In urgent contact, the Navy Dive team recovered a dog tag containing partially corroded tags of Darrigan with his wife Florence’s name. Kelly’s ring has been retrieved. The stones were gone, but the word Bombardier was still easy to read.

And they were left over recovering and undergoing DNA testing. Last September, the military officially described Darligan, Kelly, Shepic and Tennyson.

The seven men on the plane are not yet accounted for, so future DPAA missions to the site are possible.

Anniversary 2025: Belated Return

More than 200 people in Wappings Falls on Saturday honored Darrigan, with some waving flags from the sidewalk during a procession to the church, while others paying tribute to him at a cemetery ceremony under the cloudy sky.

“Eighty years later, this great soldier has returned to rest,” Darligan’s great nie, Susan Pineiro, told mourners at the cemetery.

Darrigan’s son passed away in 2020, but his grandson, Eric Schindler, was present.

85-year-old nie Virginia Pineiro of Darrigan has accepted the folded flag strictly.

Kelly’s body arrived in the Bay Area on Friday.
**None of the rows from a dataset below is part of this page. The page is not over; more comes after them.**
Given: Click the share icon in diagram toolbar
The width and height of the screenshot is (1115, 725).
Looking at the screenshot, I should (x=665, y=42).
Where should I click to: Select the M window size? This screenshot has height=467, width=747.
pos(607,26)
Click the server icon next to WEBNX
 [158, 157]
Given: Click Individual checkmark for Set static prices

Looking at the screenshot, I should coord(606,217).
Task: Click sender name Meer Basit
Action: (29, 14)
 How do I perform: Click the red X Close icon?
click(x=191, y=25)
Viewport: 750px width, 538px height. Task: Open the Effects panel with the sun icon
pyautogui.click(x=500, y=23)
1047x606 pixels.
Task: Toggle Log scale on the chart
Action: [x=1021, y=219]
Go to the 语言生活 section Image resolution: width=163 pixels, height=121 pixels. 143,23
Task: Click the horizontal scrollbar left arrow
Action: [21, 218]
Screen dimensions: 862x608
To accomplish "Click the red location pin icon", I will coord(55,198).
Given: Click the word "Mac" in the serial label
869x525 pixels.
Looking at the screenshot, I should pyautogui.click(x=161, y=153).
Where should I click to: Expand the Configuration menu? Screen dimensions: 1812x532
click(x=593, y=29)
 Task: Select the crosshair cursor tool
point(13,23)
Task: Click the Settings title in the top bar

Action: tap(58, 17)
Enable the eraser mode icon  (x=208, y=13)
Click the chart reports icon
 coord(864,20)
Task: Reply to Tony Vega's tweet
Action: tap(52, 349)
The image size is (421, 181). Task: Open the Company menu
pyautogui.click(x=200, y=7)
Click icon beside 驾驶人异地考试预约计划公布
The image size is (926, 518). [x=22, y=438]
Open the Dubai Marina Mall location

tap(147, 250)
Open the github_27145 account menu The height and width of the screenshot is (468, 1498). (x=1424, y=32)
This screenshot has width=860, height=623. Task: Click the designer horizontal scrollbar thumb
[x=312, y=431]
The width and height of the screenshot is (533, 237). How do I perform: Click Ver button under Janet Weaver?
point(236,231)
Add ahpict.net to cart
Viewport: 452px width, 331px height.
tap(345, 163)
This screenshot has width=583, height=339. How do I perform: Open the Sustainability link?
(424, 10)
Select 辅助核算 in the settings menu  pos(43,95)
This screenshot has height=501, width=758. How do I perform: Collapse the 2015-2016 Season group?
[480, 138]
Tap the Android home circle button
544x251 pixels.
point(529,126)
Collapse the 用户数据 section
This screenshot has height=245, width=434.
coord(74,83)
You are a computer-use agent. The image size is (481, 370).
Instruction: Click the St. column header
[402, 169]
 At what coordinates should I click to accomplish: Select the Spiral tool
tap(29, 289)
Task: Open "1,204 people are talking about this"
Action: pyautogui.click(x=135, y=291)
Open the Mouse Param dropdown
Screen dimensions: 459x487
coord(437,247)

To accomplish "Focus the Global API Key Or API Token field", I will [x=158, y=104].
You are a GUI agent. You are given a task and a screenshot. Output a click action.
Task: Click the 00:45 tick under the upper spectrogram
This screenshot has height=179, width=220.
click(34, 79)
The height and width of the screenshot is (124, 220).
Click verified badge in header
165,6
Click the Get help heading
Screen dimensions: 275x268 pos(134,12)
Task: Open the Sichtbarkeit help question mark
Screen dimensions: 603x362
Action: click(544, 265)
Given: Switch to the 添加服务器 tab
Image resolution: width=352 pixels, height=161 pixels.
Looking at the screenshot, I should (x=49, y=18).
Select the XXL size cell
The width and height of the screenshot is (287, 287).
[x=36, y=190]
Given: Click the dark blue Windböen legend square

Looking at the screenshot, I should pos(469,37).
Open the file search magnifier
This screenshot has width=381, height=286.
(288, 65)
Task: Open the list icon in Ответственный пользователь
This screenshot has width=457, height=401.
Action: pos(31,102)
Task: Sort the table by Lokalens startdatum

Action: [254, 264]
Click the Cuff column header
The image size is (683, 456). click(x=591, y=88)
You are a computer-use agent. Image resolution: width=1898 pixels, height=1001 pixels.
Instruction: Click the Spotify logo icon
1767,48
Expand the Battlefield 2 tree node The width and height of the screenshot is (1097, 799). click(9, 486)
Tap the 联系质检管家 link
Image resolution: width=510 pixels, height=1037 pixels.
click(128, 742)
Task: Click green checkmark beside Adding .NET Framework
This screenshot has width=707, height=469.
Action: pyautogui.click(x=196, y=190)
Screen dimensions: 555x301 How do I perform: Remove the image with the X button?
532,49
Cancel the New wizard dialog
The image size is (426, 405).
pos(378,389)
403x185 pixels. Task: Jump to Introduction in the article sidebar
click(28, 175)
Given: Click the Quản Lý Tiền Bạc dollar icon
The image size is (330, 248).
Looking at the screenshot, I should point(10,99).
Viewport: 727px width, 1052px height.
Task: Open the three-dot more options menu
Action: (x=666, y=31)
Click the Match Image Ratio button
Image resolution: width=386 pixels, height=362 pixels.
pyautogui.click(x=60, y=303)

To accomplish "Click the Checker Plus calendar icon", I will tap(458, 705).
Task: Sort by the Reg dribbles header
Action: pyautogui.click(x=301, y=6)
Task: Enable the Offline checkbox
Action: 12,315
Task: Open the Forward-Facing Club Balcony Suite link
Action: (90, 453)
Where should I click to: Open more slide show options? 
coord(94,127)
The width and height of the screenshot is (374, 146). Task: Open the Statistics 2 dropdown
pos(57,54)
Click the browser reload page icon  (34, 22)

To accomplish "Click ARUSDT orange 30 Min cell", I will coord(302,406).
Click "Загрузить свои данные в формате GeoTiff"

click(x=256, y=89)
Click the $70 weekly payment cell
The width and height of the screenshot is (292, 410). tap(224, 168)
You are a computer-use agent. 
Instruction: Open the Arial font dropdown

He was to be buried on a parcel of his family’s cemetery on Monday. A procession of foreign war veterans passes Kelly’s old house and high school before he is buried.

“I don’t think Tom Kelly’s memories will go away anytime soon,” said Artaud, who is currently a project recovery volunteer.

Sheppick will be buried in the Pennsylvania Call Center cemetery for several months near his parents. His nie, Deborah Weinland, said he thought her late father, Shepic’s younger brother, wanted it that way. My son Sheppick never met in high school.

Tennyson will be buried June 27th in Wichita, Kansas. He is buried next to his wife, Jean. Jean passed away in 2017 months before the wreckage was found.

“I think she didn’t believe he was back with her, so I think it was because she believed she was only proven right,” Jefferson said.